Clang Plugin Example
Tips:
Code snippets are shown in one of three ways throughout this environment:
- Code that looks like
this
is sample code snippets that is usually part of an explanation. - Code that appears in box like the one below can be clicked on and it will automatically be typed in to the appropriate terminal window:
vim readme.txt
- Code appearing in windows like the one below is code that you should type in yourself.
Usually there will be a unique ID or other bit your need to enter which we cannot supply.
Items appearing in <> are the pieces you should substitute based on the instructions.
Add your name here - <name>
Features
This is a tutorial about how to write a short plugin in Clang which modify the source code as required.
A. Overview
Clang Plugins make it possible to run extra user defined actions during a compilation.
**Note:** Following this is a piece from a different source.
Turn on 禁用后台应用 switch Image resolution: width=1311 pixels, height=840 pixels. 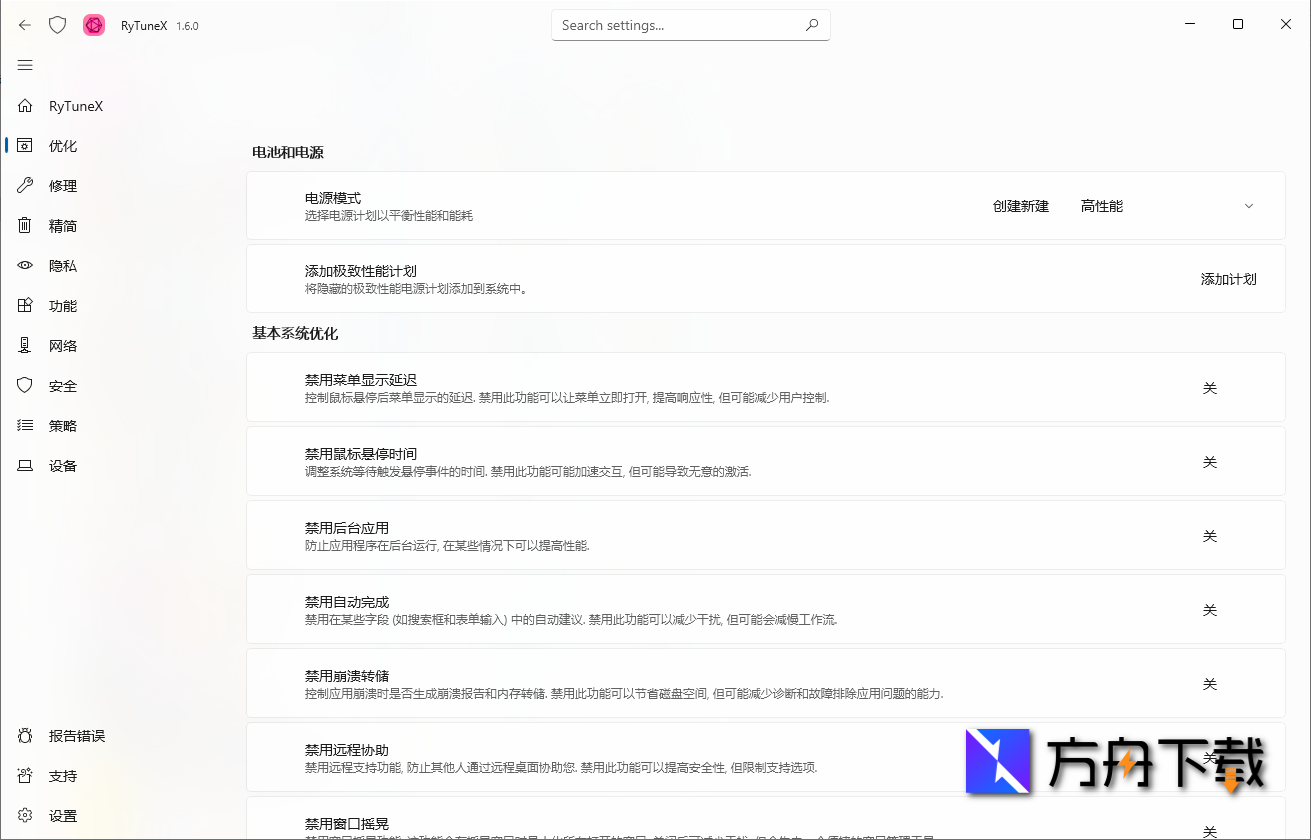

Plugins are dynamic libraries that are loaded at runtime by the compiler, and they’re easy to integrate into your build environment.
Canonical examples of when to use Clang Plugins:
- special lint-style warnings or errors for your project
- creating additional build artifacts from a single compile step
Use Clang Plugins when you:
- need your tool to rerun if any of the dependencies change
- want your tool to make or break a build
- need full control over the Clang AST
Do not use Clang Plugins when you…:
- want to run tools outside of your build environment
- want full control on how Clang is set up, including mapping of in-memory virtual files
- need to run over a specific subset of files in your project which is not necessarily related to any changes which would trigger rebuilds
B. Writing a simple plugin
Let’s say that you want to analyze a simple C file. Let us create a C file, saxpy.c, as follows:
cat << EOF > saxpy.c
int func1(int x, int y) { return x+y; }
int func2(int x, int y) { return x*y; }
int saxpy(int a, int x, int y) { return func1(func2(a,x),y); }
EOF
Suppose we want to do some simple fixes on this C file. We would like to change the name of func1 to add and func2 to multiply. Then we would also like to change the function calls of func1 and func2 to add and multiply respectively. We can write a plugin which will parse through the AST and make the above changes to the file.
First, we need to set up some structure. The first question that arises is – Where to write the plugin?
Clang plugin can be written out of source tree or within the source.
In this tutorial we will write our plugin within the Clang source code.
In this sandbox environment the Clang source is available at $LLVM_SRC/tools/clang
.
If you are running on your personal computer find the location of the source and go there.
Inside the clang source we have the examples
directory.
We have already built our LLVM source to include the clang example directory.
We will add our code into this directory.
cd $LLVM_SRC/tools/clang/examples
Let us create a new directory named RenameFunctions. This is where our plugin will reside.
mkdir RenameFunctions
cd RenameFunctions
The files for this plugin are available in the freecc-examples github repository.
We recommed you to try out the tutorial yourself before downloading the code.
If needed you may download it from the repository using the following commands:
wget https://raw.githubusercontent.com/chunhualiao/freecc-examples/master/plugin/RenameFunctions/RenameFunctions.cpp
wget https://raw.githubusercontent.com/chunhualiao/freecc-examples/master/plugin/RenameFunctions/CMakeLists.txt
If you downloaded the files, skip executing any command in Section B0-B.5. and skip to
Section C.
You may still read this section to have an understanding of the plugin.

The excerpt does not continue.